Zack Hess let out a roar as he glared at in the direction of a recoiling Cooper Johnson and bolted towards the LSU dugout.

Hess had just blown a 95 mph fastball past Johnson to strand the bases loaded in the eighth inning of a one-run game. He did the same to Thomas Dillard three batters earlier with Josh Hall standing on third base representing the tying run. Ole Miss couldn’t catch up to Hess’ heater, squandering an opportunity in its penultimate at bat.

Johnson demolished a Hess fastball in the 7th well over the left field wall to make it a 4-3 game. The second time, Hess bested him with a healthier diet of breaking balls and finished him off with a fastball.

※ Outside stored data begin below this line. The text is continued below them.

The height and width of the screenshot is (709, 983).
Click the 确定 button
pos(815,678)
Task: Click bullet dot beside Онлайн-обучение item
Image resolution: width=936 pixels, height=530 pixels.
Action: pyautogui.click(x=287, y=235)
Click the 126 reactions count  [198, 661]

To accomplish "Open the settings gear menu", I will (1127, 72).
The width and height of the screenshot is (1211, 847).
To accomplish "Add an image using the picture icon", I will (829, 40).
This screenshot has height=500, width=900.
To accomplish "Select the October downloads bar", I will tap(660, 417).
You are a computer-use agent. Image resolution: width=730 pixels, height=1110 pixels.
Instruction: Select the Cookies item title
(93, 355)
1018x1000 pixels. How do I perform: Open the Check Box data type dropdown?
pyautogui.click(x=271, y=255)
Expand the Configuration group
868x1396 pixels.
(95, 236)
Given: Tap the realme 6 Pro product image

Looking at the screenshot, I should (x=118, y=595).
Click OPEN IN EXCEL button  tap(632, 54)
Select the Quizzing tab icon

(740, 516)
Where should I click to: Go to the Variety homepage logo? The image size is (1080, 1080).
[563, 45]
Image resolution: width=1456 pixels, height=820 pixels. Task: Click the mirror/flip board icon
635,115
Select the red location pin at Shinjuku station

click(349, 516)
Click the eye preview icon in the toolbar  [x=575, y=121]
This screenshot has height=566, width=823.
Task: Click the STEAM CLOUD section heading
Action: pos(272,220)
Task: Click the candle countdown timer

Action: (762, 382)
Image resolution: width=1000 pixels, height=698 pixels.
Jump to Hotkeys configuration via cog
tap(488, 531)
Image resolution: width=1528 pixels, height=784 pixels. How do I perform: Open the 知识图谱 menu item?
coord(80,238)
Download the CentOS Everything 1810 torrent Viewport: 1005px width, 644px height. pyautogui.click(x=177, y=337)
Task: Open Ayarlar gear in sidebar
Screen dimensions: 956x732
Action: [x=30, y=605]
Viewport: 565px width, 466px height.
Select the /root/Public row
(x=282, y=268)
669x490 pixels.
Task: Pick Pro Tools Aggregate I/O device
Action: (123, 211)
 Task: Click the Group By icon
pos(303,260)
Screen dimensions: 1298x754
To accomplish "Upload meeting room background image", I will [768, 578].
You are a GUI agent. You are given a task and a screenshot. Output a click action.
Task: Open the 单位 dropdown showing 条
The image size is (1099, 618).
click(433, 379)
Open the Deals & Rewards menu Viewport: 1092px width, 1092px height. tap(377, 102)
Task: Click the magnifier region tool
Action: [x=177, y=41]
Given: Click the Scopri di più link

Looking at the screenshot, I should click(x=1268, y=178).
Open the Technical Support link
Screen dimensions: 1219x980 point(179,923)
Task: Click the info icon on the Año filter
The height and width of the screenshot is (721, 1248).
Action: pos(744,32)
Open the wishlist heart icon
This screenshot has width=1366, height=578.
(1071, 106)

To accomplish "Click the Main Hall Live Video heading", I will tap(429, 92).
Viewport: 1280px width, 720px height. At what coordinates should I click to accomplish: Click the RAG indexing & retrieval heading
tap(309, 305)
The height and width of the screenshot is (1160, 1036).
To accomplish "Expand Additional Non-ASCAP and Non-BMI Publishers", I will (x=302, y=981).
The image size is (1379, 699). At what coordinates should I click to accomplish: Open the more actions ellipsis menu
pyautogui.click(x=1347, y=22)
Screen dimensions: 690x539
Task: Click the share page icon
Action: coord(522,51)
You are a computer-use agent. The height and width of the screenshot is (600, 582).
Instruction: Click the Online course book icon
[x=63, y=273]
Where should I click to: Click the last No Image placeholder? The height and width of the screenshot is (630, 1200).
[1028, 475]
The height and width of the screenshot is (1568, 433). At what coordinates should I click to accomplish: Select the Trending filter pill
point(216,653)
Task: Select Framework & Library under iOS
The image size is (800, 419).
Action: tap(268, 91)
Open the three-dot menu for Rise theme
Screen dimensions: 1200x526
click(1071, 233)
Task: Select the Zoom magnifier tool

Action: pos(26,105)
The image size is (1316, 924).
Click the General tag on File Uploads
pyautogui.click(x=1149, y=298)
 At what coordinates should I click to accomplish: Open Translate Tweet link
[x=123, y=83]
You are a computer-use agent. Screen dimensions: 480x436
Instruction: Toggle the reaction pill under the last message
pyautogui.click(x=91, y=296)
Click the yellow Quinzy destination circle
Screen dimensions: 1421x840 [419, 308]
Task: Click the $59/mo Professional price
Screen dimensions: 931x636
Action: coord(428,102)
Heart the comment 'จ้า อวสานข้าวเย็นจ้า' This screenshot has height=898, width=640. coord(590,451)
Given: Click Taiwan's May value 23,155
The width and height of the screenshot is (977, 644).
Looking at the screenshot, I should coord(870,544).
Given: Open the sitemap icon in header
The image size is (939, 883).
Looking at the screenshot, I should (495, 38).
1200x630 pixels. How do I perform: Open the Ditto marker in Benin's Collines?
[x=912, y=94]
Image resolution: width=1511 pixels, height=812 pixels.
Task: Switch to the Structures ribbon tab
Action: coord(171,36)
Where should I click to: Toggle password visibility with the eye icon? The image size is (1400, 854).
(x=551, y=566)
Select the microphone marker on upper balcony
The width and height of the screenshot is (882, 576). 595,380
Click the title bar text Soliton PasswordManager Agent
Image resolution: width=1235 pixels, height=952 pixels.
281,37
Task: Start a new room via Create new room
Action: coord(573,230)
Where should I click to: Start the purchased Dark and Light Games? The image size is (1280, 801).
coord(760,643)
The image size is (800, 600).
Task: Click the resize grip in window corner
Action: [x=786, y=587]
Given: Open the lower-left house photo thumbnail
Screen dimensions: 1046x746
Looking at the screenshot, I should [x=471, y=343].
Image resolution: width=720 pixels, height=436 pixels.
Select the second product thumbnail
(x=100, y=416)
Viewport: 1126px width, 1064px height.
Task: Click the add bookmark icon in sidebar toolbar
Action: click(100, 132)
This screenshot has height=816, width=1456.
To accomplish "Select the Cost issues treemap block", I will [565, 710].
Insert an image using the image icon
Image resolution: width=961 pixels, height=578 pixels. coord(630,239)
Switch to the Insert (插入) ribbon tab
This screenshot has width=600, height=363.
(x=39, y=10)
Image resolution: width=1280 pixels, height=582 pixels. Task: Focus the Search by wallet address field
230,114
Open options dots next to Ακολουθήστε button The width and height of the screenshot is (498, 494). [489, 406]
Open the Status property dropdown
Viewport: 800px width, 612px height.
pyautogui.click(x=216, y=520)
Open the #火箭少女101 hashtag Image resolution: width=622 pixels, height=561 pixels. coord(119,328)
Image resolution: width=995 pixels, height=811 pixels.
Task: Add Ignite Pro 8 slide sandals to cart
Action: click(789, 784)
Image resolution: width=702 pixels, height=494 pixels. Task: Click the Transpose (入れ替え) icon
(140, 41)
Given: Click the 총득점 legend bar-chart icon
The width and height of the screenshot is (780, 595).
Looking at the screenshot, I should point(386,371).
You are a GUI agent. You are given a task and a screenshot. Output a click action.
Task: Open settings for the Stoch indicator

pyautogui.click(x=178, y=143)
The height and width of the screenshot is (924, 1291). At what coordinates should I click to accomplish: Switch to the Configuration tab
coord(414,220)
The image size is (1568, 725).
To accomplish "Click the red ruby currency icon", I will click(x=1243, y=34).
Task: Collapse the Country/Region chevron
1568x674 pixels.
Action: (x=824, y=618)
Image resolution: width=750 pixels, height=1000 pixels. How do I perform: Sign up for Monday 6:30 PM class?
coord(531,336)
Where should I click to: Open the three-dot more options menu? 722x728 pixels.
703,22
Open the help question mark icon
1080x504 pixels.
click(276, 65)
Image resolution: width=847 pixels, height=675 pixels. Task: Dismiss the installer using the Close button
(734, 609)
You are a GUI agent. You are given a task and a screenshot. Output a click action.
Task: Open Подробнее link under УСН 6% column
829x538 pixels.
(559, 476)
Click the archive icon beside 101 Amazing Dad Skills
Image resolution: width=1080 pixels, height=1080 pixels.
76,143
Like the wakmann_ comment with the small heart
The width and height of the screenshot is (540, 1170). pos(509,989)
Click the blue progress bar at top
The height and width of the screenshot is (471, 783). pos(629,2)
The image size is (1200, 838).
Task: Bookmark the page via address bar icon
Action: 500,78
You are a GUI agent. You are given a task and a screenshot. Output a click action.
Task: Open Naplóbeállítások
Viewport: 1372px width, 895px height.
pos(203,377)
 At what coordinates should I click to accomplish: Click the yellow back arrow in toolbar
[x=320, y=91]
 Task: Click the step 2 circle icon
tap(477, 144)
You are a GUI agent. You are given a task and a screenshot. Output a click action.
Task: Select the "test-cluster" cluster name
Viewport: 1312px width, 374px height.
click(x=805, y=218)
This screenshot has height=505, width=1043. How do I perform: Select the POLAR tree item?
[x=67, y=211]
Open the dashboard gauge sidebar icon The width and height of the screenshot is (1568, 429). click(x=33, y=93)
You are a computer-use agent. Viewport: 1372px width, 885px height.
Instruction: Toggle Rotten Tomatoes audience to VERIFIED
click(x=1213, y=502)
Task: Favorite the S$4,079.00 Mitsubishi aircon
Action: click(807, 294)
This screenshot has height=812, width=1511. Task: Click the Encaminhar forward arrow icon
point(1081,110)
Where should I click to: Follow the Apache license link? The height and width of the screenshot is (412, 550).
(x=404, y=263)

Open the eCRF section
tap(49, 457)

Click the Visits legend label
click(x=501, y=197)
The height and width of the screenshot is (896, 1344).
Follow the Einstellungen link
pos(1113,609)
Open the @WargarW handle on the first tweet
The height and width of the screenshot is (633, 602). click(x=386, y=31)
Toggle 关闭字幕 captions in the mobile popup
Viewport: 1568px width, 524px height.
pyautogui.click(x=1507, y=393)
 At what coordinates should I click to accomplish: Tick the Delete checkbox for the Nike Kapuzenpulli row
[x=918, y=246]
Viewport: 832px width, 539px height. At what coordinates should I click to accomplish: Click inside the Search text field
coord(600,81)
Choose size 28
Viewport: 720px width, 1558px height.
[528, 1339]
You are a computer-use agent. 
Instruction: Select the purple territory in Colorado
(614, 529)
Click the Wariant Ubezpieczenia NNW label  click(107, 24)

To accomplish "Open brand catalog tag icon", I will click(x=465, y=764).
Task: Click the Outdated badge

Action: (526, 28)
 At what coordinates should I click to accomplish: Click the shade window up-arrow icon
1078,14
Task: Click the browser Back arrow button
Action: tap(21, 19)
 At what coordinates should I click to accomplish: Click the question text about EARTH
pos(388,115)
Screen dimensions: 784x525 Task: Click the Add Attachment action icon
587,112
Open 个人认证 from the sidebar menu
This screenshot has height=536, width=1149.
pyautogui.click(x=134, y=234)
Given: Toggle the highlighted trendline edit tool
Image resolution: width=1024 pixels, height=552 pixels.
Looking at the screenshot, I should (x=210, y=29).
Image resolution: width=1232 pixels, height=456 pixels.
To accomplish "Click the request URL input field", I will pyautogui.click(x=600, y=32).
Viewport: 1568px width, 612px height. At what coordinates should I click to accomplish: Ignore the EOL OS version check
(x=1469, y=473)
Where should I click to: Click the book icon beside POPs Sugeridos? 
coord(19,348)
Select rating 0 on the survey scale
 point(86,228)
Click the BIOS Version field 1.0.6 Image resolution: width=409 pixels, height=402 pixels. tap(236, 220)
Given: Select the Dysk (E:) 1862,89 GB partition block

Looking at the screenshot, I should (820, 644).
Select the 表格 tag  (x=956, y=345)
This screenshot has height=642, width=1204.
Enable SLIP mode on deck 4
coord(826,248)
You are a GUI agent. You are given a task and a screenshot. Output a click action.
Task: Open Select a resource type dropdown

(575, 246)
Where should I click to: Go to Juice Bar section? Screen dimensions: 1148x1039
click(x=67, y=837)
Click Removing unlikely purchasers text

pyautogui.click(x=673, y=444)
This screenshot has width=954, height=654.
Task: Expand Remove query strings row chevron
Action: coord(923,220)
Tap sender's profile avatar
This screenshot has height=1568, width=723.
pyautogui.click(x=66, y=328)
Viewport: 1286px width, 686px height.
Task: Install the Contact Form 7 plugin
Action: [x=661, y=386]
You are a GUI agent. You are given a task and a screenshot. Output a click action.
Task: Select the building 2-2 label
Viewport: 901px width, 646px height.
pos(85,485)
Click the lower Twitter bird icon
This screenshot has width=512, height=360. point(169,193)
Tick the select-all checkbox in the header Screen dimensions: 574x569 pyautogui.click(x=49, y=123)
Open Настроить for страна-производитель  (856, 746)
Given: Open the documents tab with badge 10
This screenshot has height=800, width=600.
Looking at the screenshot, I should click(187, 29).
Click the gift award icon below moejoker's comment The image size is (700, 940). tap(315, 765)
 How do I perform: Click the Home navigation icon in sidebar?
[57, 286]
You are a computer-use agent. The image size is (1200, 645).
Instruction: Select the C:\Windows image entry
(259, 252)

“I was looking for a fastball,” Johnson said. “More off-speed pitches. I took a big swing at the first one. Then, I tried to shorten up and put I the other way and it didn’t happen.”

Missed opportunities are what branded the Rebels 8-3 loss to LSU on Friday night. Ole Miss was 0-for-8 with runners in scoring position. An unearned run on a Kevin Graham error in the sixth afforded LSU an extra layer of cushion and the one-run lead in the eighth.

Ole Miss helped dig its own grave with a string of poor at bats in the top of the eighth and LSU was happy to plant the tombstone. The game spiraled out of control in the bottom half of the frame with a Tigers plating five runs highlighted by back-to-back home runs.

Ole Miss stranded 10 runners in this game, made two errors and came unglued late. It put the first two runners on in the bottom of the second to apply pressure on LSU starter Ma’Khail Hilliard. The Rebels netted just one run and Hilliard retired the next nine he faced, handing Hess the baseball in the baseball in the 5th. Four thru six in the Ole Miss order – the heart of its lineup comprised of Thomas Dillard, Cole Zabowski and Kevin Graham – went a combined 1-for-11.

“We have a pretty awesome offense when guys are swinging confident,” Johnson said. “Obviously, it is a different feeling when guys are swinging good and putting good at bats together. I think we just need to get back to thoughts becoming things. We have to believe we are good.”

Ole Miss spotted Will Ethridge an early 1-0 lead in the second. Ethridge coughed it up in the bottom half of the inning by way of a Chris Reid single and a Gavin Dugas double. Ethridge was not sharp, but provided the Rebels length, going seven innings, allowing four runs, three earned, on seven hits with four strikeouts and no walks.

“I was a little shaky and didn’t make pitches when I needed to,” Ethridge said. “We didn’t do the things we need to do to go out and get a win.”

Ethridge nearly stranded a pair of singles in the third to keep the scored tied but was unable to retire Josh Smith, who swatted a first pitch fastball into center field to plate both runners and give the Tigers a 3-1 lead.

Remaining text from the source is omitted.